As for Jay, his visit to the police station escalates to some serious police brutality at the hands of Billis (Yul Vazquez). Before Jay literally loses an eye, Ohls (Jay Paulson) intervenes again, revealing to Billis just why he has such loyalty to the washed-up journalist. The pair were in the same doomed unit and Jay was the hero of the day, fighting off the enemy with just a shovel and saving Ohls’ life. Jay takes his thwarted eye-loss as a sign he is onto a story, perhaps an abortion cover-up, and somehow gets into another fight before heading him back to Corinna’s house in time to see Fauna leave. This is another problem that keeps popping up–Jay connects dots in somewhat arbitrary ways. Chris Pine sells it, but when I think back on the episodes, I struggle to see how these convenient leaps actually make much sense.

However convenient, this does allow for Fauna and Jay to finally cross paths, when she has to choose between getting in his car or being taken by Sepp. I think we’d all choose Chris Pine, so that’s at least realistic. It’s good to finally have them together, but it doesn’t accomplish much, despite Jay paying her $5 to talk to him. She calls her birth mother a liar and leaves before either of them can reveal much to the audience or each other.

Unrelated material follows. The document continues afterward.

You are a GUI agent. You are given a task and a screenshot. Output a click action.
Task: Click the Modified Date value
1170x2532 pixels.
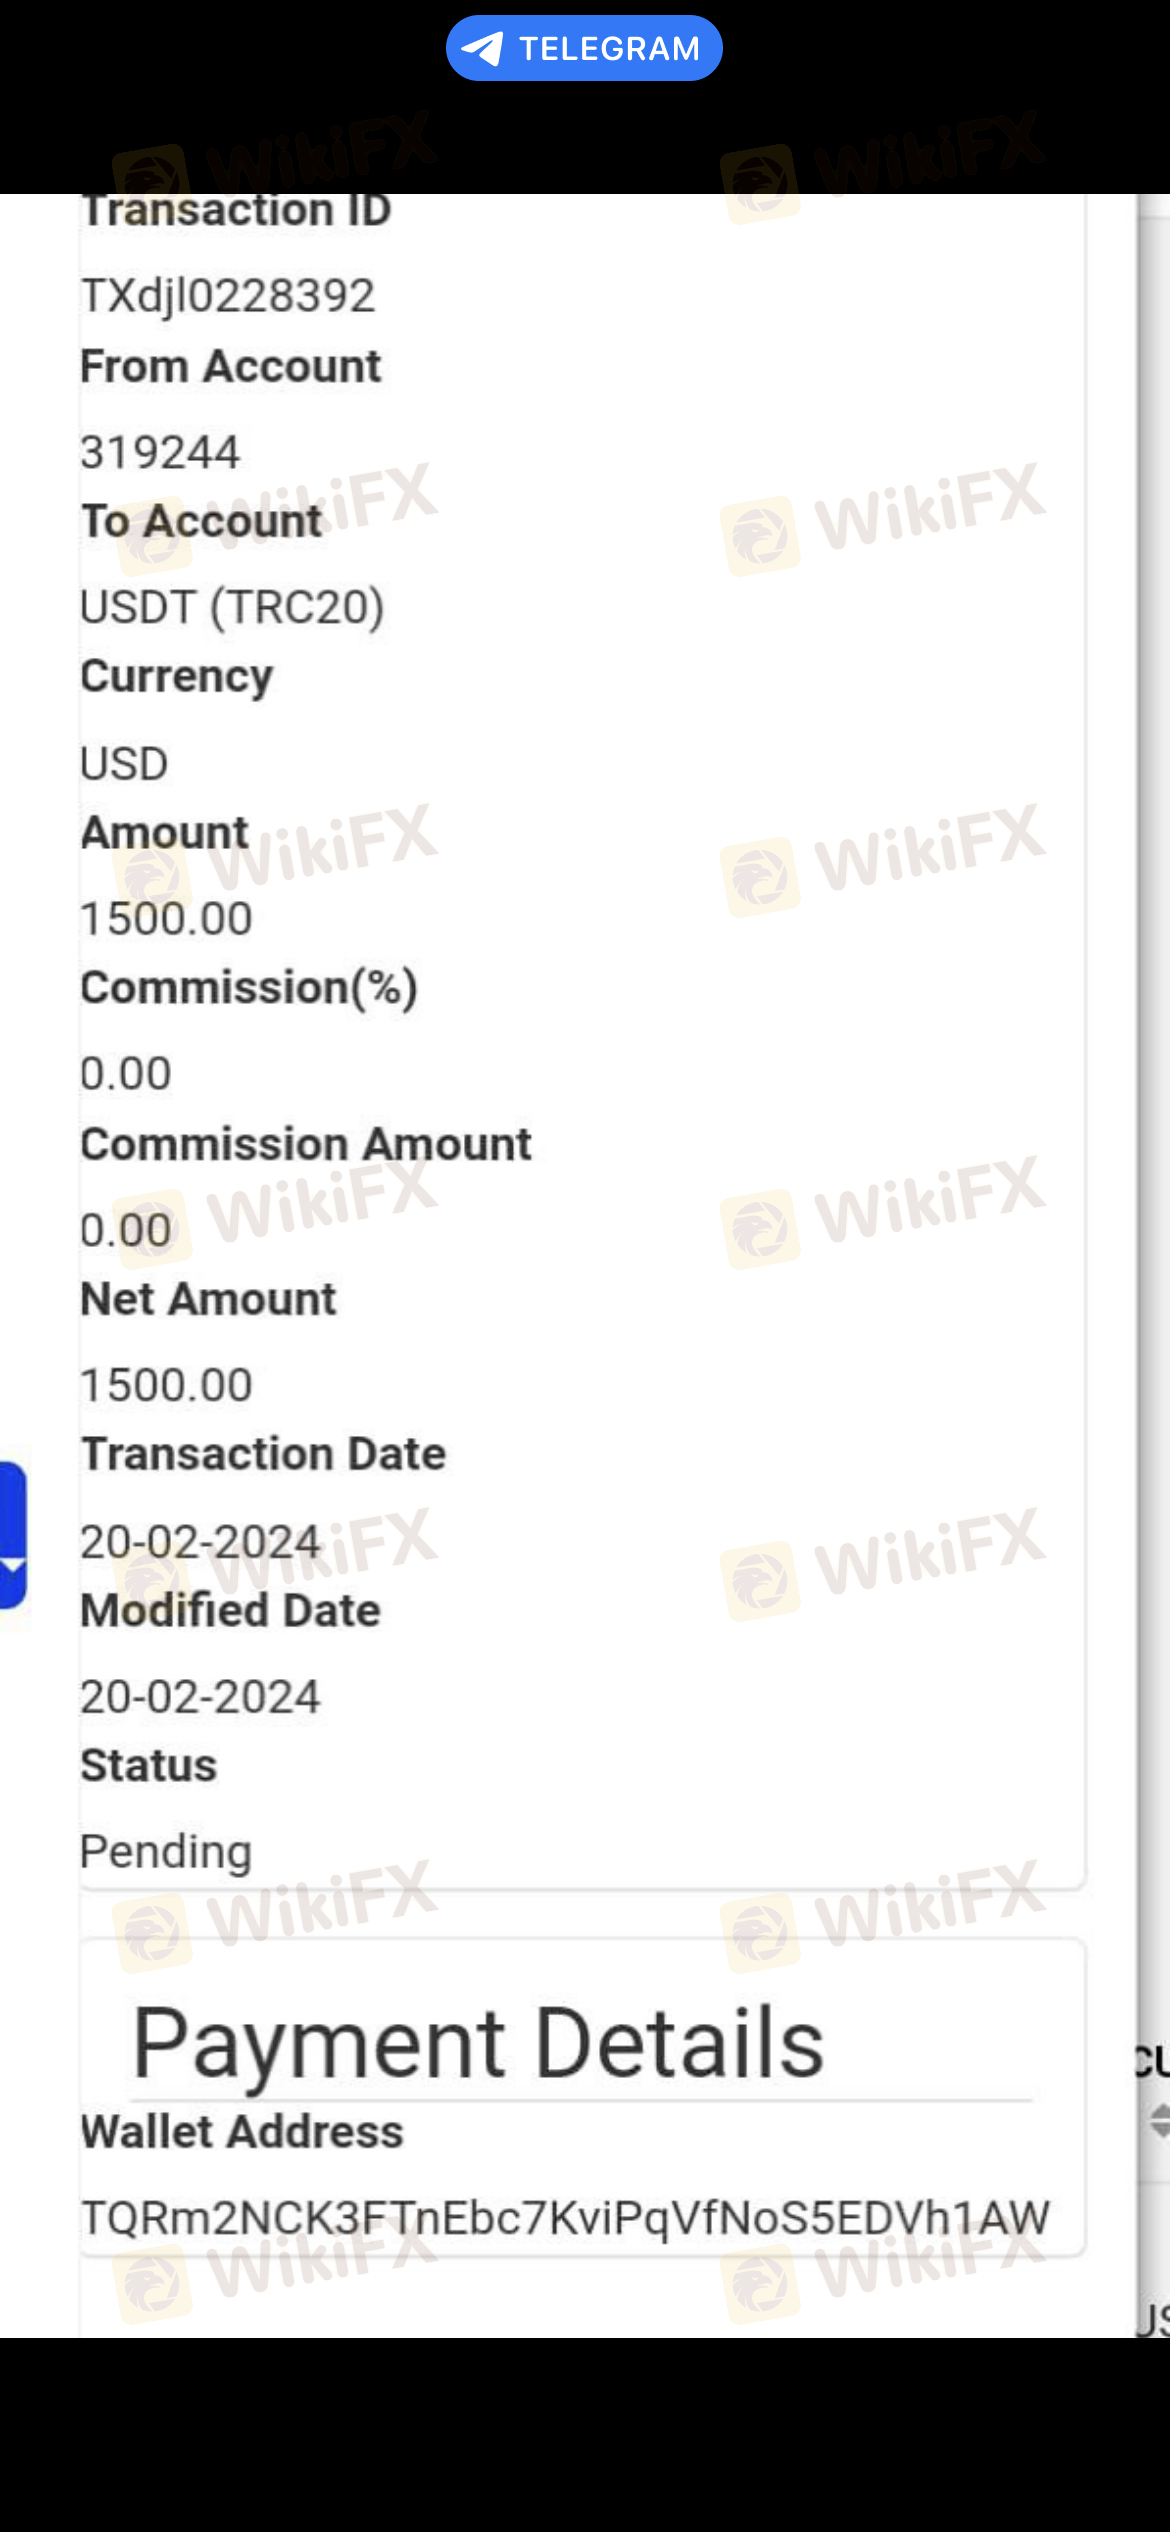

Poor Jay, having hit another dead end, does what he does best–gets high. This go around, instead of hanging with prostitutes, he tries to re-enlist for Vietnam but is turned away because he’s too old. Pine is at his best in this scene as we see how desperate he is to matter, even if it is a death sentence. It’s followed by another of those “Jay connects the dots with an escalating score!” moments when Jay spots a tabloid with the Black Dahlia on the cover. Later, we see him comparing the photos of Janice with the Black Dahlia as he is camped outside the Hodel house, questioning if the two are connected. (The score tells us they are.)

Fauna returns home to discover that Nero has been murdered, his tongue cut out. Given that the previous scene shows Sepp begging George to let him help with his “real work” it is safe to say that Sepp was responsible for the boy’s gruesome ending. Fauna assumes that it has something to do with her as well and leaves. She ends up staying at her friend Terrence’s house (that boyfriend back home is looking pretty far away right now). Lost, she calls Jimmie Lee, only to reject her adoptive mother’s pleas to come home. If Fauna won’t come home, Jimmie Lee will come get her.

She probably should have listened to her mother because the final shots of “Dark Flower” show Hodel gazing under a door at his home at cloven hooves.

Last week I mentioned my frustration at the, for lack of a better term, narrative lollygagging in this show. I stand by that as we are halfway through the series and almost everything has been exposition. I have purposefully avoided reading about Fauna’s real story for now, though I did have previous knowledge of the Dahlia case. I’m assuming Hodel is actually Fauna’s father. What concerns me is that either the second half of the season will be packed with too much plot, or the story does not have enough umph to make it worthy of all this time spent. Hopefully, it will be something in between.